▶ [What needs to be done] Given the records below, pull every line with the word "computer" into the answer.
:::::
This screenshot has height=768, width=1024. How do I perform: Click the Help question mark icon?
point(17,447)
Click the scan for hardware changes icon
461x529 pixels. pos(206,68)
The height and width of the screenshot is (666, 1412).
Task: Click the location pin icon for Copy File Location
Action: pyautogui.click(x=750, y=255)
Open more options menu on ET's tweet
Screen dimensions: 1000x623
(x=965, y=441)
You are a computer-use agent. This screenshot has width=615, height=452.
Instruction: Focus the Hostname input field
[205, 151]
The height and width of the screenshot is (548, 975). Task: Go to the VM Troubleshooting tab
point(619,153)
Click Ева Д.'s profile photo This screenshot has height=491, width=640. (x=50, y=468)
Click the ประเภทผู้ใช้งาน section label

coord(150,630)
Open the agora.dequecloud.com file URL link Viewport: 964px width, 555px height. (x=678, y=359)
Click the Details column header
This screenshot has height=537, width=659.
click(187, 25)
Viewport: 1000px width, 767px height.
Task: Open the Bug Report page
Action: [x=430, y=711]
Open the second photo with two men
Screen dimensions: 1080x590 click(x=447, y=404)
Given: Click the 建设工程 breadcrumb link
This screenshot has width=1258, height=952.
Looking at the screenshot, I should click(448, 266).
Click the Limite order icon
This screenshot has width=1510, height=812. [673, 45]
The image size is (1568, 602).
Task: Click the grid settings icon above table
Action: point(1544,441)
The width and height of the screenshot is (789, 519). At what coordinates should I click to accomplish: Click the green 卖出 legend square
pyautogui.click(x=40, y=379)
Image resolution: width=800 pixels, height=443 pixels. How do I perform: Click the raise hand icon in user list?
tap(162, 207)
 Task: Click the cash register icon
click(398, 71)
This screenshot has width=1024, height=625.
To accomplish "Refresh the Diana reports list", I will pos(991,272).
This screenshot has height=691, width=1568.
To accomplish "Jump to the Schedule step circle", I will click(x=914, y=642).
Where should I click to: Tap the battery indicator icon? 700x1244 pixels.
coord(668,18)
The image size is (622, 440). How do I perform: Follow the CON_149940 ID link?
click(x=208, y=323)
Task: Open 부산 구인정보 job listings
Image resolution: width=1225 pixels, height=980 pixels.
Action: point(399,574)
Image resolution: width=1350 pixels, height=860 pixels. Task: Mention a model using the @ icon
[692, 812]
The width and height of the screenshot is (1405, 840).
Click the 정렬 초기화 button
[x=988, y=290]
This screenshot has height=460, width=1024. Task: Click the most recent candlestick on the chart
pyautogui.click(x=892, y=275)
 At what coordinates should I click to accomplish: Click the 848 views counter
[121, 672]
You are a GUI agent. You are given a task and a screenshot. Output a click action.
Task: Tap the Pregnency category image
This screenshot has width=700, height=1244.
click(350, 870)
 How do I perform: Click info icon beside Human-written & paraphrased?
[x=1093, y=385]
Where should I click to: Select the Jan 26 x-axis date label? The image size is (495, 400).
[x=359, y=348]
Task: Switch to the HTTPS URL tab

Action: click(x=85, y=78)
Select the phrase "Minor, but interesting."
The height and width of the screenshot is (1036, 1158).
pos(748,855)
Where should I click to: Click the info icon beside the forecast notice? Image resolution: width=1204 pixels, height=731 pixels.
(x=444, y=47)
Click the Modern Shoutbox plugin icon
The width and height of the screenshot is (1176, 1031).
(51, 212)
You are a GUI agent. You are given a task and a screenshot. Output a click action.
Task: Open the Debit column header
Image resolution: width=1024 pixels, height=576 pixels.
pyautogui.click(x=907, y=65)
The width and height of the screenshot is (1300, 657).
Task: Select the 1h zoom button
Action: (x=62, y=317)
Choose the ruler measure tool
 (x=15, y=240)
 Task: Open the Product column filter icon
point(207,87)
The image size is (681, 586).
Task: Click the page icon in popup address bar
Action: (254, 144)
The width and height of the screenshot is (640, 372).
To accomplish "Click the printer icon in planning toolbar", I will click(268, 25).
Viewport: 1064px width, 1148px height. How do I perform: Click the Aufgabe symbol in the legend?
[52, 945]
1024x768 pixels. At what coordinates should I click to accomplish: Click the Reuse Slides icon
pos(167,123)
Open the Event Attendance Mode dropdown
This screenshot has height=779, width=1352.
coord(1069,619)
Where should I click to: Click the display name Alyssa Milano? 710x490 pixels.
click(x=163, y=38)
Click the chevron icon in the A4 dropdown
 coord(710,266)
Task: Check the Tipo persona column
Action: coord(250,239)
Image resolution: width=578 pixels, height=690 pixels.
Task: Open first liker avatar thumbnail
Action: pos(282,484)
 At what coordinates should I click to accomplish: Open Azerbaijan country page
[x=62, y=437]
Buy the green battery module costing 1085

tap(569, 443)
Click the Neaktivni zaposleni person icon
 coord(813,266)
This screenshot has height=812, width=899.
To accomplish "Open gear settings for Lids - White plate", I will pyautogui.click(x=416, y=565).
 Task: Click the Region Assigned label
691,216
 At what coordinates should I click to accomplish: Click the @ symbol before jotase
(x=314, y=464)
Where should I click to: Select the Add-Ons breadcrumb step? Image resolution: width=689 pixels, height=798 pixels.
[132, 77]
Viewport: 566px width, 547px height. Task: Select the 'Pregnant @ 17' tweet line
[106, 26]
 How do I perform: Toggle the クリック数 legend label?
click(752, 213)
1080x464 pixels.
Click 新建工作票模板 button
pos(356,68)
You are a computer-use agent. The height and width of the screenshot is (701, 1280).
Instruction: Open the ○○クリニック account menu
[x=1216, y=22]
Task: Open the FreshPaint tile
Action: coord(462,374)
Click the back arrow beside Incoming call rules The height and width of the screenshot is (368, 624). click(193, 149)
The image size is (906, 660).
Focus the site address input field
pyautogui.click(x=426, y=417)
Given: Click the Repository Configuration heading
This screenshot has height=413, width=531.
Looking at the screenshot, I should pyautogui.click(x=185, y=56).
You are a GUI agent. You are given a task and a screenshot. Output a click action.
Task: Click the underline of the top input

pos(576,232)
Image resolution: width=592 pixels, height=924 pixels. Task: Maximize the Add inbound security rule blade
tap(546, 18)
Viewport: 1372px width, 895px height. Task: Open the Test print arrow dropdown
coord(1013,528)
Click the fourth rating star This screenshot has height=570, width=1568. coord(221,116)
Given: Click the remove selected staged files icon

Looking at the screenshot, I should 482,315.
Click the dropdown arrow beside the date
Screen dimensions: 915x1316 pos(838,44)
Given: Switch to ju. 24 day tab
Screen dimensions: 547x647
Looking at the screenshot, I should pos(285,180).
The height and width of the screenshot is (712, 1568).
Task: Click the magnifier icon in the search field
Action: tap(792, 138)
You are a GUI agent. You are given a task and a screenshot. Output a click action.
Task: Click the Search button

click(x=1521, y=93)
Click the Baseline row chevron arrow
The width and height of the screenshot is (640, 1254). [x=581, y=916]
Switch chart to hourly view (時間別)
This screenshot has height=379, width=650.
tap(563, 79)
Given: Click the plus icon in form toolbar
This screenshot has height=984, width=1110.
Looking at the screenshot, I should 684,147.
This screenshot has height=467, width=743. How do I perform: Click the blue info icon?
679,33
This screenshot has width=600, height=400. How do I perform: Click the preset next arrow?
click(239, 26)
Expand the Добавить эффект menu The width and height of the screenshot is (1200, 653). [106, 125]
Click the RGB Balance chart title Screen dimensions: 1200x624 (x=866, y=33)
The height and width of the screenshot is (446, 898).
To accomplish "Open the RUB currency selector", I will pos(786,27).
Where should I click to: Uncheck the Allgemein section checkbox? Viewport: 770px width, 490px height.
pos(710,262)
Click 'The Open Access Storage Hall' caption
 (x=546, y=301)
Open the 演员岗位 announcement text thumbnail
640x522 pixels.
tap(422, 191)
:::::
▶ [Response below]
You are a computer-use agent. This screenshot has width=615, height=452.
You are a computer-use agent. The height and width of the screenshot is (701, 1280).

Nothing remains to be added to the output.